Problem to work on
Could you edit these lines so that every "How do I perform" reads "How can I carry out" instead, keeping everything else the same?

Target position records
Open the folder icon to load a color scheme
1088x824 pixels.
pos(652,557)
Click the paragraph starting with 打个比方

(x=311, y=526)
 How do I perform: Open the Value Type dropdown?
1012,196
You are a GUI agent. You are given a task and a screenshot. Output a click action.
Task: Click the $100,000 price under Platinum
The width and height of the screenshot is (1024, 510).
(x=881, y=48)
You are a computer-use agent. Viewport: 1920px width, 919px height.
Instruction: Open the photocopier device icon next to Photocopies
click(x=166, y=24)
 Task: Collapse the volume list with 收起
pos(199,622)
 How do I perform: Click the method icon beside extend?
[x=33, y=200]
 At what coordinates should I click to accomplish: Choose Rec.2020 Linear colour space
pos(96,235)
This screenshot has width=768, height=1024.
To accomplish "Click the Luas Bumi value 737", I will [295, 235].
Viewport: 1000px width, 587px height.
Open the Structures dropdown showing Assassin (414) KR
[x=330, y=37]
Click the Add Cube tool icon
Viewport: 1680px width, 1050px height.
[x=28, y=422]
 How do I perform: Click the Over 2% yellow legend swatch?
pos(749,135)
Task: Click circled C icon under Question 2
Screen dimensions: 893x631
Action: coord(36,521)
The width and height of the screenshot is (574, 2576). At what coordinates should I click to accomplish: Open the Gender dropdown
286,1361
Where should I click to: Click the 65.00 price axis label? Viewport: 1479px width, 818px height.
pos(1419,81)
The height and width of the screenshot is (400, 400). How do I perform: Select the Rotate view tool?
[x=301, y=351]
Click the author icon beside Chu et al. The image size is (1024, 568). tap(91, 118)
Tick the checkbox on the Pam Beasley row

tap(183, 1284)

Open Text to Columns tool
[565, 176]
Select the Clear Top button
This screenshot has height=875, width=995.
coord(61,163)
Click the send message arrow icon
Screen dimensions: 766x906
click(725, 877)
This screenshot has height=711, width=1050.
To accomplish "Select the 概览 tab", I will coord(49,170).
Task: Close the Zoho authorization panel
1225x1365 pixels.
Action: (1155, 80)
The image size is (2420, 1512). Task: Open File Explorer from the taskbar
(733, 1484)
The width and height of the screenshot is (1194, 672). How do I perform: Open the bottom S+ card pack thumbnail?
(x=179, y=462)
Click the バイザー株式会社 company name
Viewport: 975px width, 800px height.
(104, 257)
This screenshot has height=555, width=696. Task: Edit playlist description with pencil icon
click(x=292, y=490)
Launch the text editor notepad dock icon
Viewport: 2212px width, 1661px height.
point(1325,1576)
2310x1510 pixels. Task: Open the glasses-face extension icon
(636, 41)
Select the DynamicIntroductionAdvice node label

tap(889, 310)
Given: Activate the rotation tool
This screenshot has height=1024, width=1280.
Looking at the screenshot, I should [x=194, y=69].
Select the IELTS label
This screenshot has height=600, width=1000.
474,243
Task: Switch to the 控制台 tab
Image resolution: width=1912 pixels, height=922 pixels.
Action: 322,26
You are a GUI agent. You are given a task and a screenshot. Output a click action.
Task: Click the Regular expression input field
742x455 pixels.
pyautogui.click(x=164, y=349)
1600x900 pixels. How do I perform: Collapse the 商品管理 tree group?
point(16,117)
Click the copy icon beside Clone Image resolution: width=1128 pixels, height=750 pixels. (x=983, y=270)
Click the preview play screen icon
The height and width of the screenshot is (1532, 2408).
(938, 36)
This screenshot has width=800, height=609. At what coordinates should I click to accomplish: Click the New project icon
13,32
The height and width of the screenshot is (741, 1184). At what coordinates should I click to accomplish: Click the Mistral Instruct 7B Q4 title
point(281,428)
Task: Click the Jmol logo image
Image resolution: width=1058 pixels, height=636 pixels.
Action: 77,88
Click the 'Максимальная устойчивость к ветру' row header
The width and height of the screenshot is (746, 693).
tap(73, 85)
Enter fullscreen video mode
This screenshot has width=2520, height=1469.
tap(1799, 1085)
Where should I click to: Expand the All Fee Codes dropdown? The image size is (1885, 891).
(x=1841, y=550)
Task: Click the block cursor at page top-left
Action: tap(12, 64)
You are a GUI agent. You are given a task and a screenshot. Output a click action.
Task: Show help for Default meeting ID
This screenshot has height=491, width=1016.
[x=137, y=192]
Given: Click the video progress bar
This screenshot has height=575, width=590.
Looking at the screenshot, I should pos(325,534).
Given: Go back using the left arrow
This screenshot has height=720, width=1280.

The solution
Open the folder icon to load a color scheme
1088x824 pixels.
pos(652,557)
Click the paragraph starting with 打个比方

(x=311, y=526)
 How can I carry out: Open the Value Type dropdown?
1012,196
You are a GUI agent. You are given a task and a screenshot. Output a click action.
Task: Click the $100,000 price under Platinum
The width and height of the screenshot is (1024, 510).
(x=881, y=48)
You are a computer-use agent. Viewport: 1920px width, 919px height.
Instruction: Open the photocopier device icon next to Photocopies
click(x=166, y=24)
 Task: Collapse the volume list with 收起
pos(199,622)
 How can I carry out: Click the method icon beside extend?
[x=33, y=200]
 At what coordinates should I click to accomplish: Choose Rec.2020 Linear colour space
pos(96,235)
This screenshot has width=768, height=1024.
To accomplish "Click the Luas Bumi value 737", I will [295, 235].
Viewport: 1000px width, 587px height.
Open the Structures dropdown showing Assassin (414) KR
[x=330, y=37]
Click the Add Cube tool icon
Viewport: 1680px width, 1050px height.
[x=28, y=422]
 How can I carry out: Click the Over 2% yellow legend swatch?
pos(749,135)
Task: Click circled C icon under Question 2
Screen dimensions: 893x631
Action: coord(36,521)
The width and height of the screenshot is (574, 2576). At what coordinates should I click to accomplish: Open the Gender dropdown
286,1361
Where should I click to: Click the 65.00 price axis label? Viewport: 1479px width, 818px height.
pos(1419,81)
The height and width of the screenshot is (400, 400). How can I carry out: Select the Rotate view tool?
[x=301, y=351]
Click the author icon beside Chu et al. The image size is (1024, 568). tap(91, 118)
Tick the checkbox on the Pam Beasley row

tap(183, 1284)

Open Text to Columns tool
[565, 176]
Select the Clear Top button
This screenshot has height=875, width=995.
coord(61,163)
Click the send message arrow icon
Screen dimensions: 766x906
click(725, 877)
This screenshot has height=711, width=1050.
To accomplish "Select the 概览 tab", I will coord(49,170).
Task: Close the Zoho authorization panel
1225x1365 pixels.
Action: (1155, 80)
The image size is (2420, 1512). Task: Open File Explorer from the taskbar
(733, 1484)
The width and height of the screenshot is (1194, 672). How can I carry out: Open the bottom S+ card pack thumbnail?
(x=179, y=462)
Click the バイザー株式会社 company name
Viewport: 975px width, 800px height.
(104, 257)
This screenshot has height=555, width=696. Task: Edit playlist description with pencil icon
click(x=292, y=490)
Launch the text editor notepad dock icon
Viewport: 2212px width, 1661px height.
point(1325,1576)
2310x1510 pixels. Task: Open the glasses-face extension icon
(636, 41)
Select the DynamicIntroductionAdvice node label

tap(889, 310)
Given: Activate the rotation tool
This screenshot has height=1024, width=1280.
Looking at the screenshot, I should [x=194, y=69].
Select the IELTS label
This screenshot has height=600, width=1000.
474,243
Task: Switch to the 控制台 tab
Image resolution: width=1912 pixels, height=922 pixels.
Action: 322,26
You are a GUI agent. You are given a task and a screenshot. Output a click action.
Task: Click the Regular expression input field
742x455 pixels.
pyautogui.click(x=164, y=349)
1600x900 pixels. How can I carry out: Collapse the 商品管理 tree group?
point(16,117)
Click the copy icon beside Clone Image resolution: width=1128 pixels, height=750 pixels. (x=983, y=270)
Click the preview play screen icon
The height and width of the screenshot is (1532, 2408).
(938, 36)
This screenshot has width=800, height=609. At what coordinates should I click to accomplish: Click the New project icon
13,32
The height and width of the screenshot is (741, 1184). At what coordinates should I click to accomplish: Click the Mistral Instruct 7B Q4 title
point(281,428)
Task: Click the Jmol logo image
Image resolution: width=1058 pixels, height=636 pixels.
Action: 77,88
Click the 'Максимальная устойчивость к ветру' row header
The width and height of the screenshot is (746, 693).
tap(73, 85)
Enter fullscreen video mode
This screenshot has width=2520, height=1469.
tap(1799, 1085)
Where should I click to: Expand the All Fee Codes dropdown? The image size is (1885, 891).
(x=1841, y=550)
Task: Click the block cursor at page top-left
Action: tap(12, 64)
You are a GUI agent. You are given a task and a screenshot. Output a click action.
Task: Show help for Default meeting ID
This screenshot has height=491, width=1016.
[x=137, y=192]
Given: Click the video progress bar
This screenshot has height=575, width=590.
Looking at the screenshot, I should pos(325,534).
Given: Go back using the left arrow
This screenshot has height=720, width=1280.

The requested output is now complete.